En el envés del pergamino el amanuense puntúa la ruta que siguieron los esenios en su migración al Asia Central, después de la destrucción de Masada por la legión de Floro.
¿Qué quería darme a entender? ¿La posibilidad de que Cristo una vez resucitado partiera con esos dos seres cuyos rostros brillaban como el relámpago? ¿De dónde vinieron y hacia dónde se fueron? ¿Cuál fue la misión final de aquel hijo de un dios o de las estrellas, al que llamamos Jesús el Cristo? Aunque yo no era ningún experto en exégesis bíblica, aquella hipótesis inaudita superaba a las ficciones más descabelladas y, sin embargo, venía refrendada por un hermeneuta como Manuel Nájera. Tuve una sensación de vértigo. Pero era mi amigo. No podía traicionarle haciendo de ella una exclusiva, ni aunque me deparara ese premio Pulitzer con el que tanto soñaba.

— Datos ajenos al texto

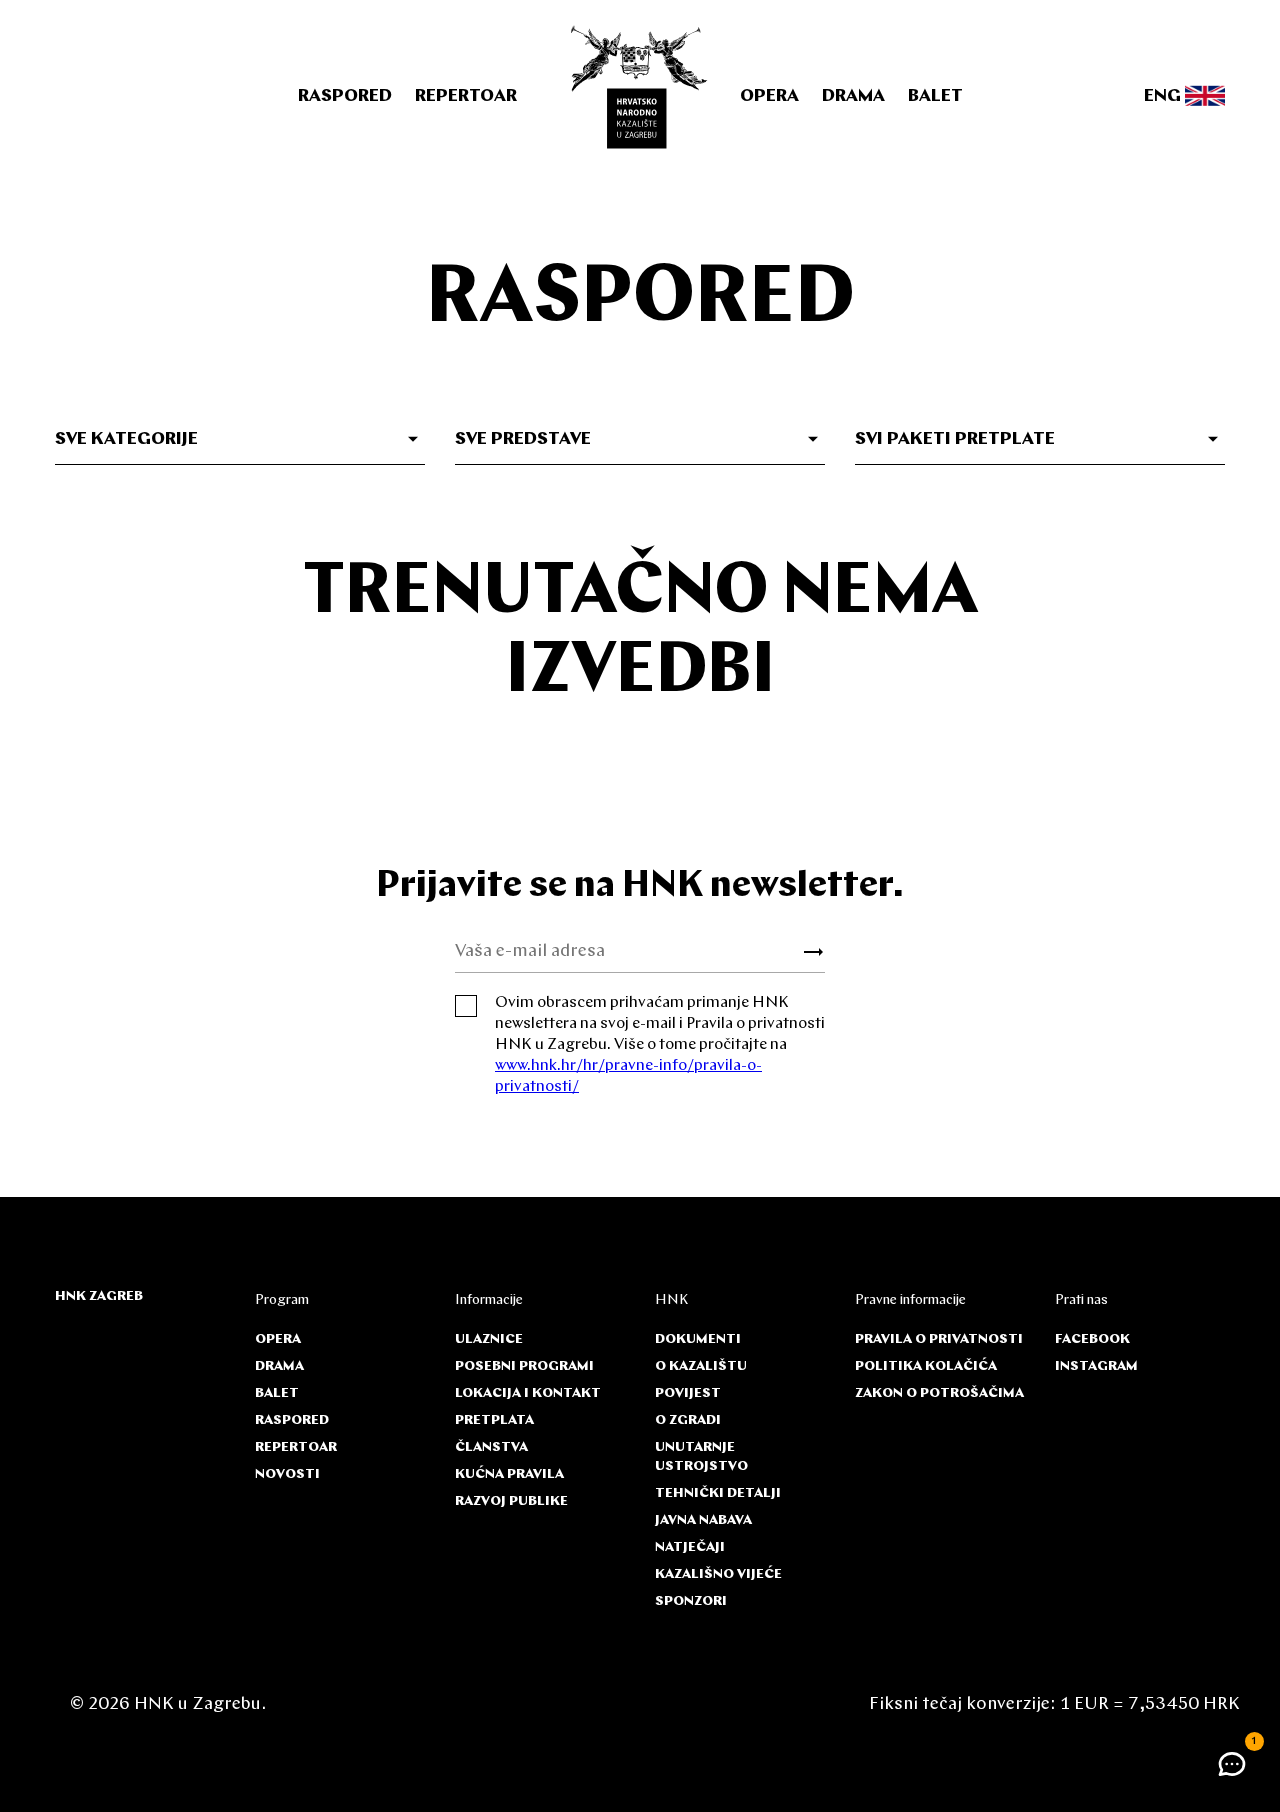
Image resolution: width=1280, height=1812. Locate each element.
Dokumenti (698, 1339)
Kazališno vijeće (718, 1574)
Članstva (491, 1447)
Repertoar (466, 97)
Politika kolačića (926, 1366)
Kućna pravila (509, 1474)
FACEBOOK (1092, 1339)
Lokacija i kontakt (528, 1393)
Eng (1164, 97)
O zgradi (688, 1420)
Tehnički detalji (718, 1493)
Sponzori (691, 1601)
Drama (853, 97)
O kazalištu (701, 1366)
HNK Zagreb (99, 1296)
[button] (1232, 1764)
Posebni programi (524, 1366)
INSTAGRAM (1096, 1366)
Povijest (688, 1393)
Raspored (345, 97)
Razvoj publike (511, 1501)
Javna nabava (703, 1520)
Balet (935, 97)
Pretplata (494, 1420)
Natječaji (690, 1547)
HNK (671, 1300)
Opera (769, 97)
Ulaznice (489, 1339)
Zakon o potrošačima (939, 1393)
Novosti (287, 1474)
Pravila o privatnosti (939, 1339)
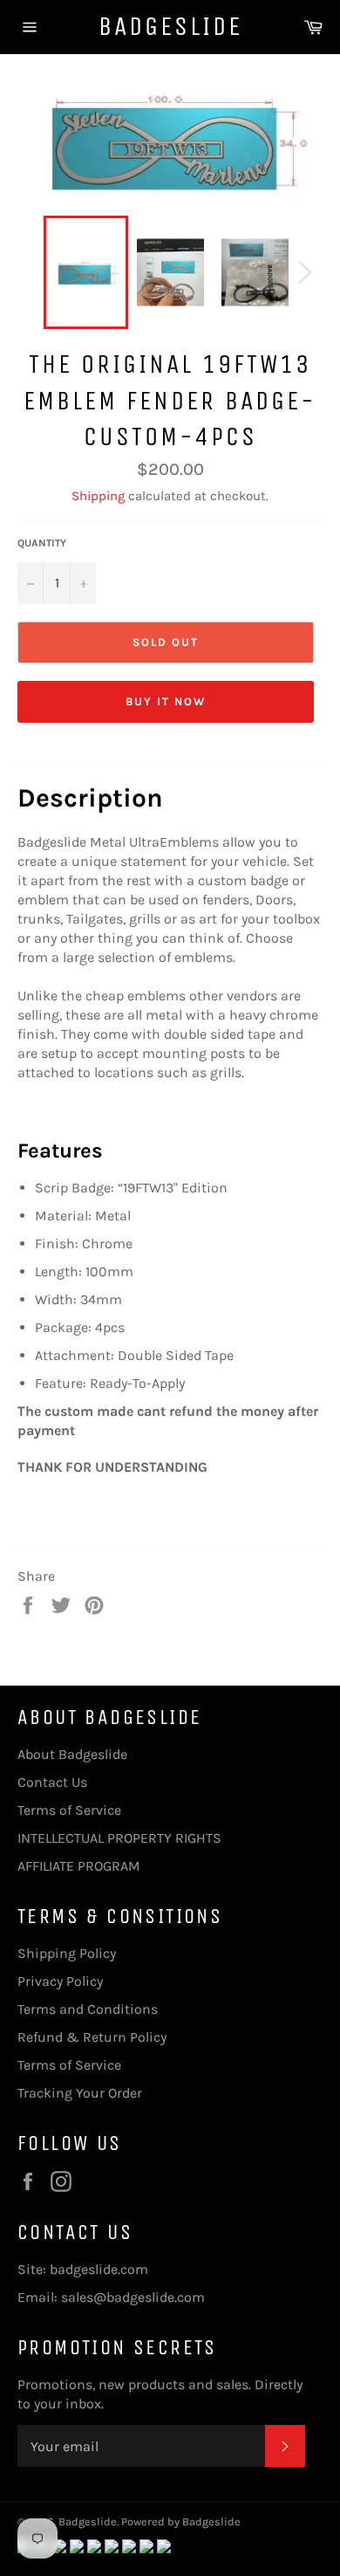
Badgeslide (170, 26)
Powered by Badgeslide (181, 2521)
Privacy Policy (60, 1981)
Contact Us (52, 1782)
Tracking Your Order (79, 2093)
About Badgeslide (72, 1754)
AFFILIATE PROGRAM (78, 1866)
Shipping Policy (66, 1953)
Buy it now (166, 701)
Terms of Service (69, 1810)
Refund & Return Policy (92, 2037)
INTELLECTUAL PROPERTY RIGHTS (119, 1838)
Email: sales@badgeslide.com (111, 2297)
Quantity (41, 543)
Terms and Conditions (87, 2009)
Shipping (98, 496)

–No sé cómo decírtelo, Manuel, pero aunque no acabe de entenderte, sé que esto es muy grande… Te agradezco que me hayas elegido a mí para… ser el primero en saberlo. No sé, es todo un honor.
Manuel rió abiertamente:
–Alguien tenía que ser, ¿no? No, no te lo creas. Yo también necesitaba alguien a quien poder contárselo, Álvaro…
–O sea que John Marco Allegro ni sospecha que estás trabajando en su mismo rollo, ni que tienes entre manos unas conclusiones mil veces más revolucionarias…
–Bueno, eso es difícil de ocultar. Pero no conoce mis fuentes paralelas, ni mi método de trabajo, por supuesto.
Un botones del hotel se acercó hasta nosotros.
–Míster Nájera… Tiene una conferencia en recepción. Le llaman desde Europa.
–Debe de ser Carmen -se justificó consultando su reloj-. Claro, prometí llamarla. Y es tardísimo.
Un trago más y se puso en pie.
–Lo siento, Álvaro, el deber me reclama -apostilló con un guiño. Pero nos vemos mañana, ¿no? Y se perdió por entre los macetones del vestíbulo jugando con las llaves de su habitación, como quien se despide de un amigo al que espera encontrar al día siguiente, para el desayuno.
La realidad fue muy distinta, pues no volví a saber de él hasta casi diez años después, cuando publicó su tesis sobre el Libro de Cobre. Yo nunca la hubiese encontrado, jamás me acerco a esa clase de publicaciones selectas. Manuel me la hizo llegar, tal vez para rememorar aquellos tiempos de Qumrán. El Libro de Cobre también remitía a las mismas fuentes. Pero, de inmediato, proponía una nueva inmersión en el enigma.